Kapanış bildirgesine göre dünkü oturumlarda, kalkınma ve yatırımın yanı sıra sağlık hizmetleri sistemlerinin geliştirilmesi ve yerel topluluklarda ekonomik fırsatlar oluşturulması, iş gücünün geliştirilmesi ve işsizlik sorunuyla karşı karşıya olan gençlerle etkin bir biçimde ilişki kurulması konuları üzerinde duruldu.
- AA muhabirinin ülkeye girişine izin verilmedi
Bahreyn'deki çalıştayı yerinde takip etmek üzere 23 Haziran'da Manama'ya girmek isteyen AA'nın Kudüs muhabiri Esat Fırat'ın ülkeye vizesiz giriş olanağı sağlayan hizmet pasaportuna, Bahreyn Uluslararası Havaalanı'nda yetkililerce el konuldu.
Bahreynli yetkililer, tüm diplomatik kanalların girişimlerine rağmen Manama'daki çalıştay için "akreditesi olmadığı" gerekçesiyle saatlerce havaalanında beklettikleri AA muhabirinin ülkeye girişine izin vermedi.
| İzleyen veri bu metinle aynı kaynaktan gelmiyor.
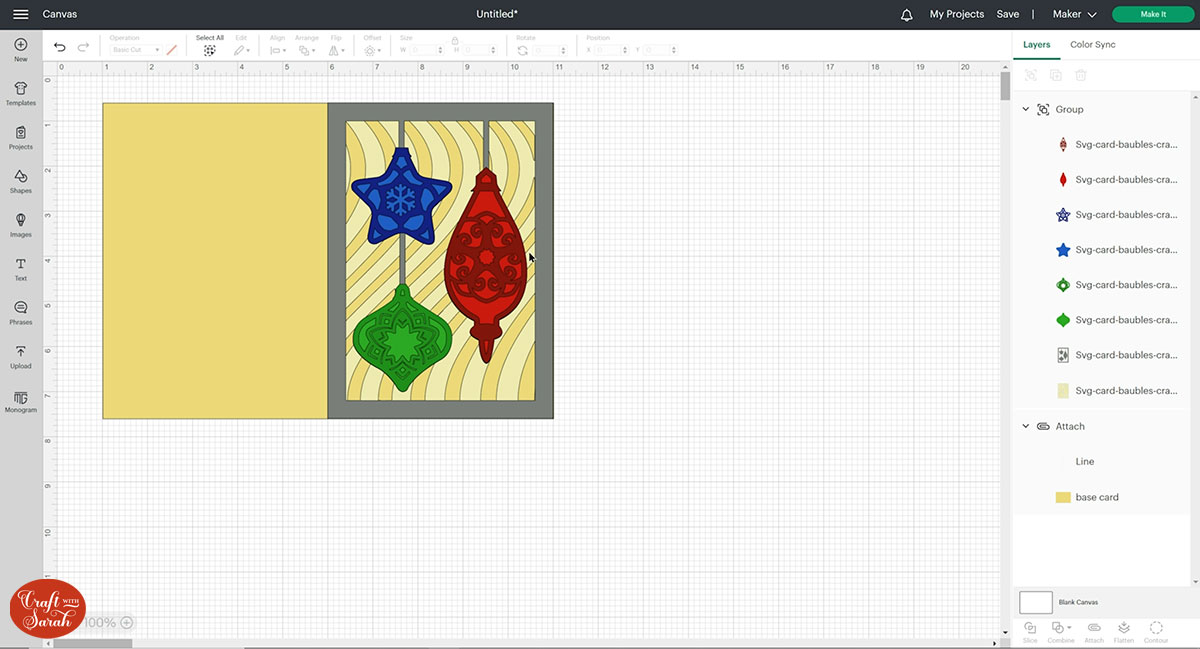Click the green Make It button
ABD iş birliğinde Bahreyn'in ev sahipliğinde başkent Manama'da 25-26 Haziran'da düzenlenen "Refah için Barış" başlıklı ekonomi çalıştayının, ABD'nin İsrail-Filistin meselesinin çözümü konusunda açıklaması beklenen "Yüzyılın Anlaşması" planı kapsamındaki ilk organizasyon olduğu yorumları yapıldı.
Ev sahibi Bahreyn'in yanı sıra konferansa, Suudi Arabistan, Katar, Ürdün, Mısır, Birleşik Arap Emirlikleri (BAE) ve Fas katıldı. Filistin'in boykot ettiği konferansta, İsrail'den iş insanları ve basın mensupları da hazır bulundu.